══ Given records ══

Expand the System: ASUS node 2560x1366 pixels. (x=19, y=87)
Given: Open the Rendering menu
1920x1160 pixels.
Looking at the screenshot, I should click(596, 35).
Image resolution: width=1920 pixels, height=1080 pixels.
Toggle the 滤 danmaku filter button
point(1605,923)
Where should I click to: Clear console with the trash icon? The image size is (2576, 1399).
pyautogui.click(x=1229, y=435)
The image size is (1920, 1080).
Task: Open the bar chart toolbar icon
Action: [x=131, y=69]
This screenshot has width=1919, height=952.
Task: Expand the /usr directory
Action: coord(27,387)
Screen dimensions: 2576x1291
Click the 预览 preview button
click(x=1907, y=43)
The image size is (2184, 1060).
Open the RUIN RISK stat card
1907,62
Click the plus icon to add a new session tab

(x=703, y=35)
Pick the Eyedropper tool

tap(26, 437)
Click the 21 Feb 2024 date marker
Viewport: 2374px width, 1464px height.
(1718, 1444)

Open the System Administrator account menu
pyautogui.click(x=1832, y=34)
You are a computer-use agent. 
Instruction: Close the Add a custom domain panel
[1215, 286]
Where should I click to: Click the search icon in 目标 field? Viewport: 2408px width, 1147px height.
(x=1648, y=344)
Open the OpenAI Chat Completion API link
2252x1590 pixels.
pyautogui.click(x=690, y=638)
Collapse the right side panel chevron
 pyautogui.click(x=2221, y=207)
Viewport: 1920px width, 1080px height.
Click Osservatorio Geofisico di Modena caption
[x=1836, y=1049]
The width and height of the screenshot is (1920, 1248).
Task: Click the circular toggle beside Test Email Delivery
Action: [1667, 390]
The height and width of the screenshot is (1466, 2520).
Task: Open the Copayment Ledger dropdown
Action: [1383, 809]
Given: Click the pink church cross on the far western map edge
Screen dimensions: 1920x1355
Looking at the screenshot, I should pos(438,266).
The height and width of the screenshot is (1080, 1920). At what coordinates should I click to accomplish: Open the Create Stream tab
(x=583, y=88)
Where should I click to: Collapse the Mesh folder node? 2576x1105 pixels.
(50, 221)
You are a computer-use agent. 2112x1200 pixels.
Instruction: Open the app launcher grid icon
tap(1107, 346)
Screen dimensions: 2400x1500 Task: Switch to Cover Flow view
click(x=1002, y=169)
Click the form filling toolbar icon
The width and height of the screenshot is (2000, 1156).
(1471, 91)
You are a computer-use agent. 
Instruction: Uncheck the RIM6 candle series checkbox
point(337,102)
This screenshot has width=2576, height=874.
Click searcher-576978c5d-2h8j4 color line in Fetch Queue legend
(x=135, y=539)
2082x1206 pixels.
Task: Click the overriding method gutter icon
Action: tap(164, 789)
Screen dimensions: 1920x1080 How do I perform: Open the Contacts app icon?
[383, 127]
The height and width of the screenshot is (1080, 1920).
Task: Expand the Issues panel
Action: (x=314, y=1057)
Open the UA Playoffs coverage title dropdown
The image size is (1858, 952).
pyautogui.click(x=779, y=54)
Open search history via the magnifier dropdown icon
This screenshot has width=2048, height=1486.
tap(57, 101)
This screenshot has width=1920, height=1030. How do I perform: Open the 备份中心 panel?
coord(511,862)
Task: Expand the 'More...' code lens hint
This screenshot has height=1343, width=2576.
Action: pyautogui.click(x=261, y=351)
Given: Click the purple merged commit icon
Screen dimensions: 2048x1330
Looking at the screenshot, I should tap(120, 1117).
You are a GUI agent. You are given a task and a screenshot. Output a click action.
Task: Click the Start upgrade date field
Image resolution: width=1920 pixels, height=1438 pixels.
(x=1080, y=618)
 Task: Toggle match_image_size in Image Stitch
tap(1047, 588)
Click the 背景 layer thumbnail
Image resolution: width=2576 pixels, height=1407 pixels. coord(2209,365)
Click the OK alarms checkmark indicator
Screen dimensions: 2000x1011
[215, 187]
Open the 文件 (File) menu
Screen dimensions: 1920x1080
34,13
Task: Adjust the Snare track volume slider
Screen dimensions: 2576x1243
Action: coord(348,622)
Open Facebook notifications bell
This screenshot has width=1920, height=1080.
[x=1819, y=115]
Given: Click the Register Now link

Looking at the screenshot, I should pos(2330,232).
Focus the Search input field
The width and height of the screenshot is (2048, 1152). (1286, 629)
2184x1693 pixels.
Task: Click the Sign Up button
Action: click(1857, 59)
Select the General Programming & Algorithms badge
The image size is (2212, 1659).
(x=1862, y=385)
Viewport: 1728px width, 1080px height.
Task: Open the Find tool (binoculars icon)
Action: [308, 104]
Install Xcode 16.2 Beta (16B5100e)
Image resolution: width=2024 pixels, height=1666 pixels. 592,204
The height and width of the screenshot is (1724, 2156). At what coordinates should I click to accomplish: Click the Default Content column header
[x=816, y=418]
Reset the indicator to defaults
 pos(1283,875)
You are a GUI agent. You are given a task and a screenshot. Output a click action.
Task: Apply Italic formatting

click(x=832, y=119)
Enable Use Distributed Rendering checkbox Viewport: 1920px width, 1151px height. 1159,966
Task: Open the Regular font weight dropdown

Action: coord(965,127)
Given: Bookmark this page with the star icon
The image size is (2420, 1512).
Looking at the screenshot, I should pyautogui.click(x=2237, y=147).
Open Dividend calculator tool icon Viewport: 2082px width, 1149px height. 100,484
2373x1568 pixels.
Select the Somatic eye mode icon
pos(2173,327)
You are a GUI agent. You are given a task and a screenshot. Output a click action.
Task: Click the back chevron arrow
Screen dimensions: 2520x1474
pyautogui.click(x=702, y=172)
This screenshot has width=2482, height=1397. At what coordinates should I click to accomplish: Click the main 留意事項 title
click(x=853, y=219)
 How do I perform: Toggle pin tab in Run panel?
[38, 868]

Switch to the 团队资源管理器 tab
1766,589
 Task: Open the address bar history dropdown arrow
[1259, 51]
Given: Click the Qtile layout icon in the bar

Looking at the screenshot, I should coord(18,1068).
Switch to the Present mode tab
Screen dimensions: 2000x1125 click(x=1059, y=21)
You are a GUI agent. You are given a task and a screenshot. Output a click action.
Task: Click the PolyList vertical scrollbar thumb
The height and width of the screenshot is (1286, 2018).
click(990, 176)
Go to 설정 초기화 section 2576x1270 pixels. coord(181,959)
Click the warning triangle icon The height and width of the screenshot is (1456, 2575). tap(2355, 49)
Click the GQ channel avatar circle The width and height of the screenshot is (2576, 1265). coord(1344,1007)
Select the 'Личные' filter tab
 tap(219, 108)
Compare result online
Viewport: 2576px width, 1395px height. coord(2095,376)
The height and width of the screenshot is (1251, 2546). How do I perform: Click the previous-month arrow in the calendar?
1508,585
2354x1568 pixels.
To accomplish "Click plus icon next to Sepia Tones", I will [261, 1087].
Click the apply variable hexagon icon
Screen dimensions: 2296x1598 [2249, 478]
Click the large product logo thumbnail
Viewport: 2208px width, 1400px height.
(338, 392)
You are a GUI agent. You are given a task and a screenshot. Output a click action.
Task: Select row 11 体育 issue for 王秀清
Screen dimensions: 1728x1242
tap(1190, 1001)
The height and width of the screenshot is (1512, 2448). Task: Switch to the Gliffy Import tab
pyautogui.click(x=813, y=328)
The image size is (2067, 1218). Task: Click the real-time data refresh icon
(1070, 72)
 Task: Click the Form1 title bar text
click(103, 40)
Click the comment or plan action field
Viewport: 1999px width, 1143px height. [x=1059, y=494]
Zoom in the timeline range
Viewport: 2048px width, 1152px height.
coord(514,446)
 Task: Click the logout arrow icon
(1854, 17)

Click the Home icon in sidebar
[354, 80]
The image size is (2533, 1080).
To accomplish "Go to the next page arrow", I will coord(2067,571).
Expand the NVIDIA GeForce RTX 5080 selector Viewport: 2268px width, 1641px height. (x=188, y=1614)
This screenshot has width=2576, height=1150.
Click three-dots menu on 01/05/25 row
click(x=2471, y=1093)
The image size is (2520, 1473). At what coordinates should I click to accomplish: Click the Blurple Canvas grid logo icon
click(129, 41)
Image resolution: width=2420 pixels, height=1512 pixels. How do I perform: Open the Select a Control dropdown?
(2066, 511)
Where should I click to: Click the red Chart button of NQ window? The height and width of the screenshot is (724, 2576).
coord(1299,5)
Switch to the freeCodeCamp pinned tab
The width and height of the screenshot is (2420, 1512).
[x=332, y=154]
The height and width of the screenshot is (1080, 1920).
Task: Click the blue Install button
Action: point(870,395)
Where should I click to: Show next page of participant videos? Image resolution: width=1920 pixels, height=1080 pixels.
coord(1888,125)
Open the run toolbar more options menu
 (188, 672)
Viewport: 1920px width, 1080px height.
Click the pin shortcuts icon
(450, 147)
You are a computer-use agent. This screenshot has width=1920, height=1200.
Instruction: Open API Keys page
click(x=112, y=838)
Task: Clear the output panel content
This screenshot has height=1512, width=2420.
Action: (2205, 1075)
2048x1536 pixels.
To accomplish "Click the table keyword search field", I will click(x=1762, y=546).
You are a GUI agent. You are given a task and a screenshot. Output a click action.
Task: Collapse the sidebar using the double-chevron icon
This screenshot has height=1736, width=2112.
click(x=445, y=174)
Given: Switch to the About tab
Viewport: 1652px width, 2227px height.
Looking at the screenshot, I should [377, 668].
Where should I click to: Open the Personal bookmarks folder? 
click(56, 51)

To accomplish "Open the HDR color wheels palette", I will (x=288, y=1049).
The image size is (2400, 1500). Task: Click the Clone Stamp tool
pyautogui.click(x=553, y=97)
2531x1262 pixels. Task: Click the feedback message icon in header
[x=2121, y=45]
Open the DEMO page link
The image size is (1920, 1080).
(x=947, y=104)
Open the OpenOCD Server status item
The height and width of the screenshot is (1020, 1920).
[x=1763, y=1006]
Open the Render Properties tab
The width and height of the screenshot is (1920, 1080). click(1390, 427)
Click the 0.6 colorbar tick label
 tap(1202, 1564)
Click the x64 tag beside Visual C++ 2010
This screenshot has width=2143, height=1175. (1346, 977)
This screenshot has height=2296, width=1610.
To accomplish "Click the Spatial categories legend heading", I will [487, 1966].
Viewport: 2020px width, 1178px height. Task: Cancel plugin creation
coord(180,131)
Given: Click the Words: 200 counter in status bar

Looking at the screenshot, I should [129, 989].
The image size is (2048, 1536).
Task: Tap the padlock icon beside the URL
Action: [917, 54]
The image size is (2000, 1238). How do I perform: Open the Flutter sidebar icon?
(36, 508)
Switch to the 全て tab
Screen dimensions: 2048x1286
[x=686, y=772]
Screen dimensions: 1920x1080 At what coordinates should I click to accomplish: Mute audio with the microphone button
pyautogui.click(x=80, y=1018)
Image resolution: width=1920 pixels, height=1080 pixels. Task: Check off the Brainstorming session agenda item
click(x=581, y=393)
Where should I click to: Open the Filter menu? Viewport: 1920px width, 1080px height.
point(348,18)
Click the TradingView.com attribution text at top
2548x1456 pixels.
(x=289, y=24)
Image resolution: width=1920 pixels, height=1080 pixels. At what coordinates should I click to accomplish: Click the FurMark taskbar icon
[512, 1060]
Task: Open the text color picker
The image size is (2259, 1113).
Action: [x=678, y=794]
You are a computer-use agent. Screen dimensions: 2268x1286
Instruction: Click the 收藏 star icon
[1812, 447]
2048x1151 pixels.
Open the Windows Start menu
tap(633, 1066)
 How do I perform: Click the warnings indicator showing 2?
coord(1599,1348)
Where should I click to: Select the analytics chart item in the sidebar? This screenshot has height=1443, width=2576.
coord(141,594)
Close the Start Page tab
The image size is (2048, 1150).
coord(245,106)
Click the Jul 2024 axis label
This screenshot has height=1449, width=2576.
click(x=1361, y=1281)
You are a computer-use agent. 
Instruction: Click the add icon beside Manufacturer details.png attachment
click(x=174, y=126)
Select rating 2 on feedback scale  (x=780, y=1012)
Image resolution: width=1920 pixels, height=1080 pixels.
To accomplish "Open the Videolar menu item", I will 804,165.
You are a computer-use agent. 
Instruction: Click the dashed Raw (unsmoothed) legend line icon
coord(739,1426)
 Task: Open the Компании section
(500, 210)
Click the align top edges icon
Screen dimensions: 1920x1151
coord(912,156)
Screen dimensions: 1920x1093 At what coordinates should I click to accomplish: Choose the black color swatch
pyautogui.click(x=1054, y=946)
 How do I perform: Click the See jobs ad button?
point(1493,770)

═══

How to complete this task:
Take every line from the records above that has the word "date" and copy it.

Problem solution:
Click the 21 Feb 2024 date marker
Task: Click the Start upgrade date field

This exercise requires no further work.